New York's Synthetic Performer Disclosure Law in 2026: What Advertisers Must Disclose About AI-Generated Performers
New York's first-in-the-nation law requires advertisers to conspicuously disclose AI-generated synthetic performers in ads — a direct advertiser duty, effective June 2026.
New York's synthetic performer disclosure law, codified at N.Y. General Business Law section 396-b, requires advertisers to conspicuously disclose when an advertisement contains an AI-generated synthetic performer, and its disclosure requirements took effect on June 9, 2026. The law applies to any person engaged in the business of dealing in property or services who creates or produces an advertisement for a commercial purpose, and the obligation is triggered where that person has actual knowledge that a synthetic performer appears in the advertisement. A 'synthetic performer' is defined as a digitally created asset — created, reproduced or modified by computer using generative AI or a software algorithm — that is intended to give the impression it is engaging in an audiovisual or visual performance of a human performer who is not recognizable as any identifiable natural person. In other words, it targets AI-generated fictional 'people' who appear to act or perform in an ad, not depictions of real, identifiable individuals. Failure to comply carries civil penalties of one thousand dollars for a first violation and five thousand dollars for subsequent violations. There are exceptions, including audio-only advertisements and cases where AI is used solely to translate the language of a human performer. Unlike provenance rules that bind AI tool providers, this is a direct duty on the advertiser producing the ad, which makes it a distinct compliance item: advertisers running visual or audiovisual ads to New York audiences must identify AI synthetic performers and add a conspicuous disclosure. Screen creative and disclosures with the Keyword Risk Checker, define terms in the compliance glossary, and track state AI rules on the Policy Change Tracker.

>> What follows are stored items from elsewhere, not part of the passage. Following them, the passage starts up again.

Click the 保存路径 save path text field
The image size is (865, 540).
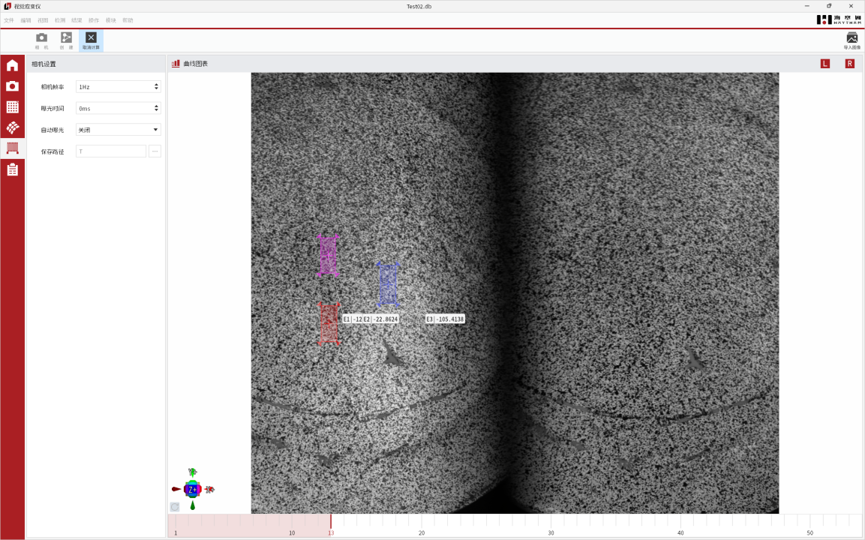pos(110,152)
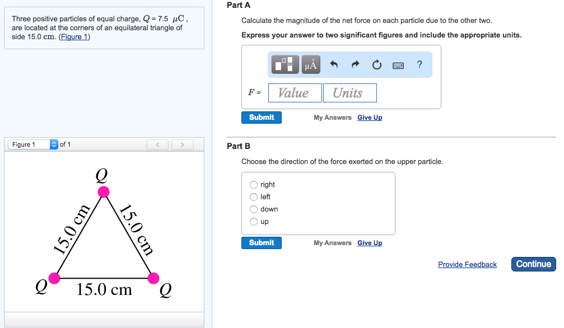Click the left navigation chevron above the figure
Screen dimensions: 564x328
(x=157, y=144)
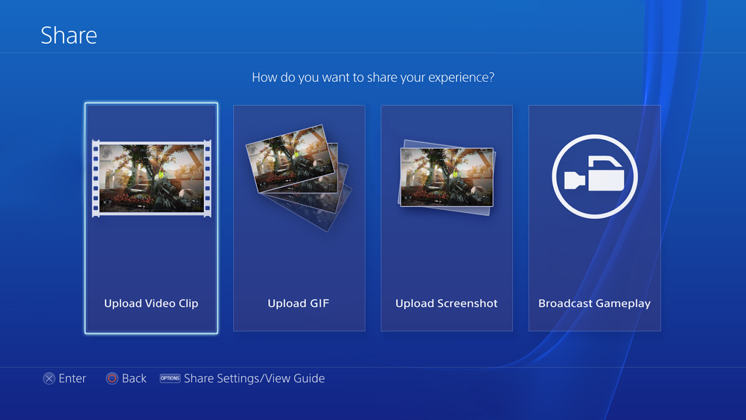746x420 pixels.
Task: Click the film strip video clip icon
Action: (x=152, y=179)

A First-in-the-Nation Advertiser Duty
New York's synthetic performer disclosure law, codified at N.Y. General Business Law section 396-b, is described as a first-in-the-nation measure requiring advertisers to disclose when an advertisement includes an AI-generated synthetic performer. Signed at the end of 2025, its disclosure requirements took effect on June 9, 2026. What makes it notable is that it places the obligation directly on advertisers — the businesses that create or produce ads — rather than on the AI tools used to make the content.
This distinguishes it from provenance-focused regimes that require AI systems to embed watermarks or offer detection tools. Those rules operate at the tool level; New York's law operates at the advertiser level, requiring a conspicuous disclosure in the ad itself when a synthetic performer appears. For any advertiser running visual or audiovisual campaigns that reach New York audiences and use AI-generated performers, it is a concrete, advertiser-facing compliance task with defined penalties, not a background technical standard.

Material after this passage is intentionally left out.